Tuesday, 22 March 2022

The House (Emma de Swaef & Marc James Roels, Niki Lindroth von Bahr and Paloma Baeza, 2022)

 

A stop-motion animation film with three different stories, this may have the linking strands, owing to having only a single writer behind all all three, of all of it being set inside the same house and each part being saturated in a creepy surrealism. But the end results, after the adjustments made by each director, are wildly variable.
The first, about a family offered a huge house by a wealthy architect in exchange for their own hovel, is the one that stands out, having the clearest sense of purpose. It becomes truly unsettling as their new home turns into a maze they can't escape from and the parents literally become part of the furniture.
The second and the third, respectively featuring anthropomorphic rats and cats voicing mundane human concerns and agendas, are less sure-footed. Yes, the animation is still splendidly realised and the dialogue is witty, but using animals instead of the blank-faced people puppets of the first part feels a little aimless, as if that's just what you're supposed to do with stop-motion, rather it than adding any value to the stories.
So, a mixed bag, but still one with plenty of incidental moments to savour, including of course the game of identifying all the well-known voice talents behind the puppets.

6/10

Monday, 14 March 2022

Shang-Chi and the Legend of the Ten Rings (Destin Daniel Cretton, 2021)


MCU feature #25, and the sound by now is that of the bottom of the barrel being scraped. Now it's the turn of Shang-Chi, originally created by Marvel to cash in on Bruce Lee mania and then given a mystical dimension to fit into the world of superheroes. There's now a glaringly obvious cash-in motive for Disney to promote the character to centre stage, namely the Chinese market, and accordingly large cheques have also been thrown at Michelle Yeoh and Tony Leung to lend their names as back-up to the lesser-known younger leads.
There is a suggestion of wit in the dialogue, and Ben Kingsley reprising his ham actor character from Iron Man 3 raises hopes briefly, as does having a more than usually complex antagonist in the person of the hero's father, who's prepared to bring about doom to bring back his dead wife, but it's ultimately submerged by the generic chopsocky sequences (nothing Chinese about these any more, since every MCU fight is rooted in all protagonists being expert martial artists) and daft dragons and monsters duking it out in the finale.
Move along, nothing to see here.

5/10

Sunday, 13 March 2022

Bigbug (Jean-Pierre Jeunet, 2022)


Jeunet jumps on the 'perils of AI/overreliance on technology' train with a household confined for their own protection by their domestic servant robots while an android uprising takes place outside.

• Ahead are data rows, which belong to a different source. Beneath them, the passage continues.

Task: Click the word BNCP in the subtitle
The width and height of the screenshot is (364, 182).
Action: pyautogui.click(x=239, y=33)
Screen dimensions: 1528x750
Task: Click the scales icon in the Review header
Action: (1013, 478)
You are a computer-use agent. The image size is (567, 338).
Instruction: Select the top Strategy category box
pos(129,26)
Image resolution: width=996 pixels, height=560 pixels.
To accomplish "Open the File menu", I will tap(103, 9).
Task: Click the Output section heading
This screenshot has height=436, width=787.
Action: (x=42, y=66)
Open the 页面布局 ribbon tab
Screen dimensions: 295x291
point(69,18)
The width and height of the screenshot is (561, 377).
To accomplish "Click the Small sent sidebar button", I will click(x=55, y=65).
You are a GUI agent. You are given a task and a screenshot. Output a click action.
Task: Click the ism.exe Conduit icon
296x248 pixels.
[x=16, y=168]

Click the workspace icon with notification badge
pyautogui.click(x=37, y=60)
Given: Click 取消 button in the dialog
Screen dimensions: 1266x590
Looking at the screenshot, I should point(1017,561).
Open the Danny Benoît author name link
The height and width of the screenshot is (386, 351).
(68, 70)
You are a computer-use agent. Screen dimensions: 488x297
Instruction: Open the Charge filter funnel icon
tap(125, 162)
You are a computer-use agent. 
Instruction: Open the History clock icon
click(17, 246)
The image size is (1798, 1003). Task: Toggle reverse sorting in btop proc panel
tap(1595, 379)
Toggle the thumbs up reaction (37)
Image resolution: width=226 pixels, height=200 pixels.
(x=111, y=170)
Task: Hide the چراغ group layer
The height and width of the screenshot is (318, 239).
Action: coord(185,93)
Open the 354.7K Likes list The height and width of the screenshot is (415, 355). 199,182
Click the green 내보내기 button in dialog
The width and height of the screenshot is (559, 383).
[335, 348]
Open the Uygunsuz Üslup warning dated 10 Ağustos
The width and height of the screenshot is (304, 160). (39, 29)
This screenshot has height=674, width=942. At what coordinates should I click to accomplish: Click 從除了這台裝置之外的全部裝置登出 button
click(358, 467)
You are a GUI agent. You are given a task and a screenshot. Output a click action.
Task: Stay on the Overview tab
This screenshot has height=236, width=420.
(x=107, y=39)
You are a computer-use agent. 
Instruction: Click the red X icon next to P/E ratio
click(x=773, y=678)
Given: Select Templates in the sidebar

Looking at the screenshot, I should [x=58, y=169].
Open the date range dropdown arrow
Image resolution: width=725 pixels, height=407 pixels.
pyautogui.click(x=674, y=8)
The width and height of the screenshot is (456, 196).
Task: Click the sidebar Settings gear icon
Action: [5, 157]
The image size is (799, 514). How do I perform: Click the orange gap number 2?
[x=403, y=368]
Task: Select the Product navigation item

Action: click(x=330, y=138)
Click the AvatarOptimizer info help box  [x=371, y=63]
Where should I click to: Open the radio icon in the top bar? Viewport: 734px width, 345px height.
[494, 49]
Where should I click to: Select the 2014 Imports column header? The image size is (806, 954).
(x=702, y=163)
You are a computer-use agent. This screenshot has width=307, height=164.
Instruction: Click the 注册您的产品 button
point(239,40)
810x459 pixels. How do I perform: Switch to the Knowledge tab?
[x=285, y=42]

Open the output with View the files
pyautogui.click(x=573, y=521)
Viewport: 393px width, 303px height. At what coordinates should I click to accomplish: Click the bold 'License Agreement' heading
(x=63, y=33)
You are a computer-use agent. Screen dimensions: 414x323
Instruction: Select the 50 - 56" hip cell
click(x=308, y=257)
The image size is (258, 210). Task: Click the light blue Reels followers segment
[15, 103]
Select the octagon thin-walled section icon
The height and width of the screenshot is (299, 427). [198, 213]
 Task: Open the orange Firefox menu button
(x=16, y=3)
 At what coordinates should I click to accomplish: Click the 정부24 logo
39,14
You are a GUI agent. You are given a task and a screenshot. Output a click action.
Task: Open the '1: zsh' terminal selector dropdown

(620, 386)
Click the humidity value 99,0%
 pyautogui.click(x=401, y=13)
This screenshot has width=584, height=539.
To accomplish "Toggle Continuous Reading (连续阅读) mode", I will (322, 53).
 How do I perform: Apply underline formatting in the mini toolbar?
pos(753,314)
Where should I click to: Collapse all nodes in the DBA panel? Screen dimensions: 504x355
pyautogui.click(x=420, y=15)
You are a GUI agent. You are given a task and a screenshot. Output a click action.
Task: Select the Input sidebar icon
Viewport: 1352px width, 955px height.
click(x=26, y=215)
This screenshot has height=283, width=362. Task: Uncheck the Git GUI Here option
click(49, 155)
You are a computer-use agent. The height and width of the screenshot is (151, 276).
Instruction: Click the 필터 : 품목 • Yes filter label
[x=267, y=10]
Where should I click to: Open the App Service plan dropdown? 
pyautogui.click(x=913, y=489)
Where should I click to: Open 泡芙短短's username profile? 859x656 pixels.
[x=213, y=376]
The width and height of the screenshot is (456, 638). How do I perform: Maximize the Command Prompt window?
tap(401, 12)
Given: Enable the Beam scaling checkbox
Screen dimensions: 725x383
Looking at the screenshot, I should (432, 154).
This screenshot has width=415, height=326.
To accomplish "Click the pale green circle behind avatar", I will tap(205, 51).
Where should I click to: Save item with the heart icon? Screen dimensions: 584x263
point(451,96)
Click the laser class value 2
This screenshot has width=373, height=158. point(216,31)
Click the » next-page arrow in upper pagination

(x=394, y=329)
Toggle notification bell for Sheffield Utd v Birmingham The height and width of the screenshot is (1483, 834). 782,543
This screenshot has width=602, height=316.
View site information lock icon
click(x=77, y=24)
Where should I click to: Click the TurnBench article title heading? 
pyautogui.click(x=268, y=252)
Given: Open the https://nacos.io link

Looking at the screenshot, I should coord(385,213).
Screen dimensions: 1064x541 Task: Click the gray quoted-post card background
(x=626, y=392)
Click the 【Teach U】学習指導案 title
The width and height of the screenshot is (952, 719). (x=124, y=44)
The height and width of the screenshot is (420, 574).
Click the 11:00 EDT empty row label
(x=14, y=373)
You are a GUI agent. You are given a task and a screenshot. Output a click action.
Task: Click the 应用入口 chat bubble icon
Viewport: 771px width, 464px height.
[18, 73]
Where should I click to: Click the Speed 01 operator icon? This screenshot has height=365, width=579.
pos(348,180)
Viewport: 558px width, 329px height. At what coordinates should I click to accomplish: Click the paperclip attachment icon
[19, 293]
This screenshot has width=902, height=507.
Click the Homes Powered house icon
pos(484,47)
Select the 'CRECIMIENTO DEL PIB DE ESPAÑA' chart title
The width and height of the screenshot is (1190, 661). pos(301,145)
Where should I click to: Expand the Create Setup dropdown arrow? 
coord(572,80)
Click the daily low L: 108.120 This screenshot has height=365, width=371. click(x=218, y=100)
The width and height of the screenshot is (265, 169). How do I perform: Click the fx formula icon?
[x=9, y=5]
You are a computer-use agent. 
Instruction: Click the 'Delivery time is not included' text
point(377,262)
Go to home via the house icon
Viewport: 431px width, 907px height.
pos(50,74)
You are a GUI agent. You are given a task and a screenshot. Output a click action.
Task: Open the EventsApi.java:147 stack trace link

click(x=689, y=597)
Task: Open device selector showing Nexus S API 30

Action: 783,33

This being Jeunet, wackiness abounds and while it can't be faulted for visual inventiveness, that used to be accompanied by narrative inventiveness as well. Instead, the plot is quite off the peg. Also beyond that, Bigbug doesn't have much to say about the theme that hasn't already been said more succinctly before. Jeunet on the topic of AI is uncomfortably akin to watching your uncle disco-dance at a wedding.
It's still drolly entertaining enough, provided that you can withstand the level of hyperactivity. The director really does have to rediscover his personal sense of direction, though.

5/10


Friday, 11 March 2022

La Belle Époque (Nicolas Bedos, 2019)

 

Daniel Auteuil plays an illustrator in his sixties who has lost his mojo along with his joie de vivre and is on the verge of  losing his wife too. Then his son persuades him to fork out for a role-playing exercise run by a company that recreates any point in the past that the client desires in painstaking detail, with period sets and actors. So he starts reliving the moment in 1974 when he first met his wife, and soon can't distinguish fact from fiction, seduced by forced recollections of all that he'd lost over the years.
Soon, neither can the viewer, and herein lies both the charm and vexatiousness of the film. We're moving in Kaufman/Gondry country, where magical realism serves as the medium for drawing us into a fresh view of the world we take for granted when it works, and sojourns in cloud cuckoo land when it doesn't. Overall, it just about manages to tread the right side of the line between the two, but don't go expecting to take away great personal insights.